The optimization of spray-drying process for the development of apricot powder using response surface methodology

Purpose Apricots are not only nutritionally-rich but also possess pharmacological significance owing to their high antioxidant activity, and they are rich in vitamins, fibers, bioactive phytochemicals and minerals. Because of its immense organoleptic characteristics, apricot juice (AJ) is well accepted; however, it has a limited shelf-life, thereby demanding it to be converted into other shelf-stable form. One of the approaches is converting this juice into dehydrated powder. Amongst the various dehydration techniques available, spray drying is usually preferred; however, it involves the use of several independent variables, which need to be optimized, thus prompting to optimize the process to obtain spray dried apricot powder (SDAP) with improved quality. Design/methodology/approach The spray-drying process of apricot juice was done using the response surface approach.
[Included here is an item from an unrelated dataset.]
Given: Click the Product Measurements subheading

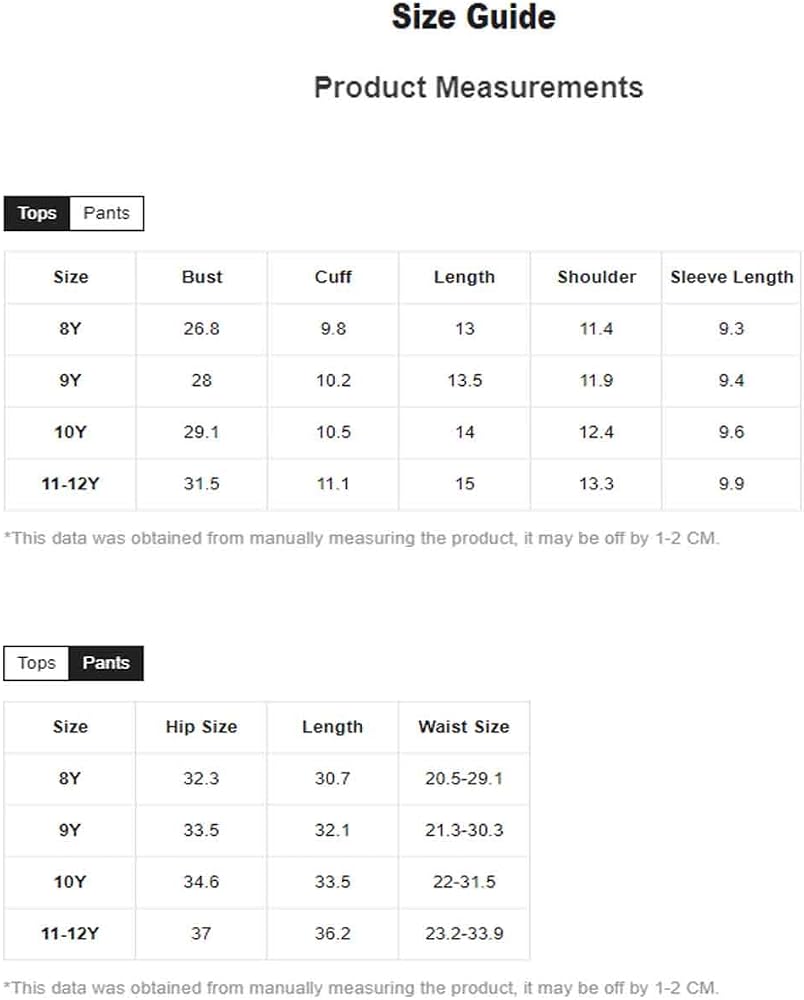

The process variables included the inlet air temperature of 135–220°C, gum arabic concentration of 4–25%, feed flow rate of 124–730 mL/h, feed total soluble solids (TSS) of 10-30°Brix and atomization speed of 11,400–28,000 rpm. The dependent responses were powder yield, hygroscopicity, solubility, moisture content, carotenoids (CT), ascorbic acid (AA), radical scavenging activity (RSA), lightness, wettability, bulk density, particle density and porosity. Findings Amongst all independent variables, inlet air temperature had most predominant impact on all the investigated responses. The optimum processing conditions for development of apricot powder with optimum quality were 190°C inlet air temperature, 18.99% gum arabic, 300.05 mL/h feed flow rate, 24°Brix feed TSS and 17433.41 rpm atomization speed. The experimental values were found to be in agreement with the predicted values, indicating the suitability of models in predicting optimizing responses of apricot powder. Flowability as Carr's index (CI) (22.36 ± 1.01%) suggests fair flow of powder. Glass transition temperature of powder was 57.85 ± 2.03°C, which is much higher than that of ambient, suggesting its better shelf stability. Originality/value To the best of author's knowledge, very limited or very few studies have been carried out on the spray-drying process for the manufacture of SDAP. The results of this investigation will open up new horizons in the field of food industry in the Union Territory of Jammu and Kashmir, India or elsewhere in the apricot-growing areas of India.